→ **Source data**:
================

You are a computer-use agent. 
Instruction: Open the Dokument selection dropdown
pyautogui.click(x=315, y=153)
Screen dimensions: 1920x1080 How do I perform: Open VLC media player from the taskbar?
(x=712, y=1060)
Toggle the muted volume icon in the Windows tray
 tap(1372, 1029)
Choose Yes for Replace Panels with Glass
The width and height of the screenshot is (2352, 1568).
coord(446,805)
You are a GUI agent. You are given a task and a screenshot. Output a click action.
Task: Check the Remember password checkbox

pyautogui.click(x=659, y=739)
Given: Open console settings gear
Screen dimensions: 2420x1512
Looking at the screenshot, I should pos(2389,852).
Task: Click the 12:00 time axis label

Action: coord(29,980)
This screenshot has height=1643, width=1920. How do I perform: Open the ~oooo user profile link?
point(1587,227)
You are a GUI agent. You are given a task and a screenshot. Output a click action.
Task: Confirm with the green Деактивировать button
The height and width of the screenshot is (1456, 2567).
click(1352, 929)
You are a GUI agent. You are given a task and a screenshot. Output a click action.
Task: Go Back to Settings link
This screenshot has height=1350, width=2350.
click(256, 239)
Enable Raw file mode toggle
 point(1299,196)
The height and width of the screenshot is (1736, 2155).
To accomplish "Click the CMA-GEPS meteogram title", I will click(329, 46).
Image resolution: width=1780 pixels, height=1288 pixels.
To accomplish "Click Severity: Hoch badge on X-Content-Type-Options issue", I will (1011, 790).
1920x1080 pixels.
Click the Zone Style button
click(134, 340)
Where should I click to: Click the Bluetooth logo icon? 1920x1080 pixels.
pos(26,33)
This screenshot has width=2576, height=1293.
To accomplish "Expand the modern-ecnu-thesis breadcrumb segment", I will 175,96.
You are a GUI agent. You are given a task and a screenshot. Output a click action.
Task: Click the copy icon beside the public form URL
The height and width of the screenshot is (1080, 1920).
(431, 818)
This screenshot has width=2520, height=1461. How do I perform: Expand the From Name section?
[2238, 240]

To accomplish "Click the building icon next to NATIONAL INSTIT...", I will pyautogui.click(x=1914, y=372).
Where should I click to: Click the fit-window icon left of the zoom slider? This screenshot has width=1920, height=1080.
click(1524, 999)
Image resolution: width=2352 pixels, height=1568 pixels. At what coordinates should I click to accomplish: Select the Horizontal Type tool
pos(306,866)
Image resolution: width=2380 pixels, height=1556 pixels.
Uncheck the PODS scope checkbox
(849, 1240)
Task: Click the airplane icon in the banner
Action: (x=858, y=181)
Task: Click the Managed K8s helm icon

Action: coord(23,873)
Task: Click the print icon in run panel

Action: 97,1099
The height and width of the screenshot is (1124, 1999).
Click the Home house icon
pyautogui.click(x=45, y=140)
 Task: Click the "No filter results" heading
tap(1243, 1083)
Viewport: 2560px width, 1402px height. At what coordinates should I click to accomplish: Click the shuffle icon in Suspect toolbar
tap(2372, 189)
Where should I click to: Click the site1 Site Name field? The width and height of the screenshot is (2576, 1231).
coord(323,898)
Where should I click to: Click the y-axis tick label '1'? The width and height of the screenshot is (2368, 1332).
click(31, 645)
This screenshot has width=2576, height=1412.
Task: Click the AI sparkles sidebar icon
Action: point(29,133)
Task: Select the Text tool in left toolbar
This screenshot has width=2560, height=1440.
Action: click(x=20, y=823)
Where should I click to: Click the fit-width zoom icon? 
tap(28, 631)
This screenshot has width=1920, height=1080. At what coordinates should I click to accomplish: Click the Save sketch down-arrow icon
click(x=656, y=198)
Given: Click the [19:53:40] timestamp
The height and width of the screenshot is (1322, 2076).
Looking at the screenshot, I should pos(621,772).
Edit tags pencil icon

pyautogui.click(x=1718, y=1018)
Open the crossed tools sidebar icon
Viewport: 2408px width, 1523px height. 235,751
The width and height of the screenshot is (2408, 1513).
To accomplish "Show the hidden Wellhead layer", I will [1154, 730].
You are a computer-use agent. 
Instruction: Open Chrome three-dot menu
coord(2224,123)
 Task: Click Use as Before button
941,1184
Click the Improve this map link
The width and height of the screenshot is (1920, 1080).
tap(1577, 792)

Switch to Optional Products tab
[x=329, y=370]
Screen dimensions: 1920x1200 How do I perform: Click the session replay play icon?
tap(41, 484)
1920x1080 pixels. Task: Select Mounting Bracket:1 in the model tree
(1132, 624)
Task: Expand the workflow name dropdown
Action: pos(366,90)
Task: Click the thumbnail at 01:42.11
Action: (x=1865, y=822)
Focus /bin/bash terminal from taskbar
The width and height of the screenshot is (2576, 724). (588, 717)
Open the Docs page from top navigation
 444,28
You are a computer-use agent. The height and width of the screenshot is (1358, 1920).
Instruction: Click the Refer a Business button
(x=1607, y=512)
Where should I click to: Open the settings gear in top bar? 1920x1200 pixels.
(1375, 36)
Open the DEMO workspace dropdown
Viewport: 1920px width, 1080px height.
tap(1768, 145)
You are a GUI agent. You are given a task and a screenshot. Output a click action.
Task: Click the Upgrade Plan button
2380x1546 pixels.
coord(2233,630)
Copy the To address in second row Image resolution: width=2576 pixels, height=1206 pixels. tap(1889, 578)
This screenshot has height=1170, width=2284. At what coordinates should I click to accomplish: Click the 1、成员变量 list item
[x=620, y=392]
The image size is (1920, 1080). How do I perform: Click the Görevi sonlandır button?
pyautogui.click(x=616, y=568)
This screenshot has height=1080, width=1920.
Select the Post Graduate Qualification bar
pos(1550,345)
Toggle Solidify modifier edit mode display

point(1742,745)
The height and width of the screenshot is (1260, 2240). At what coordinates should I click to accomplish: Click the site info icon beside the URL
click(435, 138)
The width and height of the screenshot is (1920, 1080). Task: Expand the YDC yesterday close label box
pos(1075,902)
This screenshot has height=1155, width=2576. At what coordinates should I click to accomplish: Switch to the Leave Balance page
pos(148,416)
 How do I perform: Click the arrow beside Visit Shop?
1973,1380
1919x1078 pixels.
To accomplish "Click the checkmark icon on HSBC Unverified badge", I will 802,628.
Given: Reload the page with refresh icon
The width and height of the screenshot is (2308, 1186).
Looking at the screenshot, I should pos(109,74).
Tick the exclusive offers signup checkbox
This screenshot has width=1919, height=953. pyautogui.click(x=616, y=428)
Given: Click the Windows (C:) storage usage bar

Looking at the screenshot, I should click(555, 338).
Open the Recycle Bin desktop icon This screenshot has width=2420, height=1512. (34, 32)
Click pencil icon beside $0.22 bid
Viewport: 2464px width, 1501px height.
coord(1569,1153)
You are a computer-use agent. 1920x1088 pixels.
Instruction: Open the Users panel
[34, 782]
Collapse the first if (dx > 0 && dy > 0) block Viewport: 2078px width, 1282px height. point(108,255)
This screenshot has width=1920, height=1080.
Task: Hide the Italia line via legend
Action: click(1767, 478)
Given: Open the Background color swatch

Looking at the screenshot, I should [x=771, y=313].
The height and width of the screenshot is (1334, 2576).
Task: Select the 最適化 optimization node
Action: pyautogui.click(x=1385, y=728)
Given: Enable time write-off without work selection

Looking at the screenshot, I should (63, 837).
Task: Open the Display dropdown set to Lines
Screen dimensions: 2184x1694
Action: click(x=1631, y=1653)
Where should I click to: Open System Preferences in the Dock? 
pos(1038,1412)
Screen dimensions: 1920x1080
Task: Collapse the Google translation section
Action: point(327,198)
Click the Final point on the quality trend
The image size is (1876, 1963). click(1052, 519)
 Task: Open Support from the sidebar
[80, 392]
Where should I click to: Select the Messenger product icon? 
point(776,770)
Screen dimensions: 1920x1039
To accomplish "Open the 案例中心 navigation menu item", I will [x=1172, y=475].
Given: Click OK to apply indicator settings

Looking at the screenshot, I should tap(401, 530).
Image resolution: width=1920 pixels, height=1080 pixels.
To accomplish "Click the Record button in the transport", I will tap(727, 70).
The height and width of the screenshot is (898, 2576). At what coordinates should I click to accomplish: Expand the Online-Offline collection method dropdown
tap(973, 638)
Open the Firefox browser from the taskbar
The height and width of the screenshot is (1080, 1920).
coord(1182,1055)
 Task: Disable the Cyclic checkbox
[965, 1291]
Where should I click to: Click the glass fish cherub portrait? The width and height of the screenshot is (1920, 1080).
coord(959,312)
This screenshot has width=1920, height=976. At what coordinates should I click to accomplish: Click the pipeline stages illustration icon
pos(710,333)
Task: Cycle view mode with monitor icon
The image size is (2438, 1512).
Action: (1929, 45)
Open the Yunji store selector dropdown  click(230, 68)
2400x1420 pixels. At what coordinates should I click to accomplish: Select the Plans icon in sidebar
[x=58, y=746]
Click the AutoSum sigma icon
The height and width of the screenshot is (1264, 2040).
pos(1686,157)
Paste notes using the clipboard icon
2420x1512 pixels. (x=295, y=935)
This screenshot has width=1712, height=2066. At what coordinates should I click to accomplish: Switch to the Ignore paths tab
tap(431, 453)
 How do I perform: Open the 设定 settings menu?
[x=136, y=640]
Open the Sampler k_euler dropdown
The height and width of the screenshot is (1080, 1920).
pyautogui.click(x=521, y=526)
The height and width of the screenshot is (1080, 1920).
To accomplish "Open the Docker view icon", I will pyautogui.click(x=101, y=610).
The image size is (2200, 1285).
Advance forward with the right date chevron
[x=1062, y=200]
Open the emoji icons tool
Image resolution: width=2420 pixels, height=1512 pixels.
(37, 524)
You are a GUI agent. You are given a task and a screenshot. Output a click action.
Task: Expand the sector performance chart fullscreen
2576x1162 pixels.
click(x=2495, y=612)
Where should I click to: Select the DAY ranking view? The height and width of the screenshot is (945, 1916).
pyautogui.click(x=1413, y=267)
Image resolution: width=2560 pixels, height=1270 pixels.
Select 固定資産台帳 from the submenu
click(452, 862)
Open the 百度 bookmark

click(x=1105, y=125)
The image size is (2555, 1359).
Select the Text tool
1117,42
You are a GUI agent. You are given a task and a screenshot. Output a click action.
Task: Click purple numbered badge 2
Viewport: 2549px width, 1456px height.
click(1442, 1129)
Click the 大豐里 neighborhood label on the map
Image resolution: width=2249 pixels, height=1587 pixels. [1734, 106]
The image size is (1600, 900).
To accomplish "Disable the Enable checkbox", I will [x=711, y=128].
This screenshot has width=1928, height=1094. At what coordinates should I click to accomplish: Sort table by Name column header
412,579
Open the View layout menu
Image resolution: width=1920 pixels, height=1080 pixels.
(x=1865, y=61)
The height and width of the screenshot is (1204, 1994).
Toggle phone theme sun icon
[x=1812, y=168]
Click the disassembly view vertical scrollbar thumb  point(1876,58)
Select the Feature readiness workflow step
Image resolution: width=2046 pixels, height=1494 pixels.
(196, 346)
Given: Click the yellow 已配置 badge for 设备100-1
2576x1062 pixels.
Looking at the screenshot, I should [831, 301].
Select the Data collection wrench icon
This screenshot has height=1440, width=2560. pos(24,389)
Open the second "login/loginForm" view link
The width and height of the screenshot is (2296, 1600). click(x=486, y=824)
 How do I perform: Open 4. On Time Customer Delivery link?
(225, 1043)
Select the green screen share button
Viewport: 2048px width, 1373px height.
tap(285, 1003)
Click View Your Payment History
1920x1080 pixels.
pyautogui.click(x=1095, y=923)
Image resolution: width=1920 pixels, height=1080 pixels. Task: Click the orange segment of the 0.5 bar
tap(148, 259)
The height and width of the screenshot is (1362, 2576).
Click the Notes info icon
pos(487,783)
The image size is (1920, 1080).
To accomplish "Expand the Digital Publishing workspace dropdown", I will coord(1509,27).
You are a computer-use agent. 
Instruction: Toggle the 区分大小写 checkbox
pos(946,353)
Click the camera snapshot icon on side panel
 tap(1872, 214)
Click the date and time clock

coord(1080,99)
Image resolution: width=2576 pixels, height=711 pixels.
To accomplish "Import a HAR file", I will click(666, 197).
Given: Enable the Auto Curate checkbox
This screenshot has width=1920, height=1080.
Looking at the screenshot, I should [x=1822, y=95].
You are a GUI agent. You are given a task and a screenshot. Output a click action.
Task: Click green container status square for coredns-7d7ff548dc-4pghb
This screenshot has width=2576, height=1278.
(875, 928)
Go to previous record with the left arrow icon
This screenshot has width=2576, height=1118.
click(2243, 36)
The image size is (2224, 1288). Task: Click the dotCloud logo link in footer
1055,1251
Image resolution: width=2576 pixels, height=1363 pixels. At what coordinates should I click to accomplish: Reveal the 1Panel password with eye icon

================

→ **Problem to solve**:
Print, from the entries above, the line with "Click the disassembly", the line with "Task: Click green" and all lines between them, exactly and with nothing else.

→ **Response to the exercise**:
Click the disassembly view vertical scrollbar thumb  point(1876,58)
Select the Feature readiness workflow step
Image resolution: width=2046 pixels, height=1494 pixels.
(196, 346)
Given: Click the yellow 已配置 badge for 设备100-1
2576x1062 pixels.
Looking at the screenshot, I should [831, 301].
Select the Data collection wrench icon
This screenshot has height=1440, width=2560. pos(24,389)
Open the second "login/loginForm" view link
The width and height of the screenshot is (2296, 1600). click(x=486, y=824)
 How do I perform: Open 4. On Time Customer Delivery link?
(225, 1043)
Select the green screen share button
Viewport: 2048px width, 1373px height.
tap(285, 1003)
Click View Your Payment History
1920x1080 pixels.
pyautogui.click(x=1095, y=923)
Image resolution: width=1920 pixels, height=1080 pixels. Task: Click the orange segment of the 0.5 bar
tap(148, 259)
The height and width of the screenshot is (1362, 2576).
Click the Notes info icon
pos(487,783)
The image size is (1920, 1080).
To accomplish "Expand the Digital Publishing workspace dropdown", I will coord(1509,27).
You are a computer-use agent. 
Instruction: Toggle the 区分大小写 checkbox
pos(946,353)
Click the camera snapshot icon on side panel
 tap(1872, 214)
Click the date and time clock

coord(1080,99)
Image resolution: width=2576 pixels, height=711 pixels.
To accomplish "Import a HAR file", I will click(666, 197).
Given: Enable the Auto Curate checkbox
This screenshot has width=1920, height=1080.
Looking at the screenshot, I should [x=1822, y=95].
You are a GUI agent. You are given a task and a screenshot. Output a click action.
Task: Click green container status square for coredns-7d7ff548dc-4pghb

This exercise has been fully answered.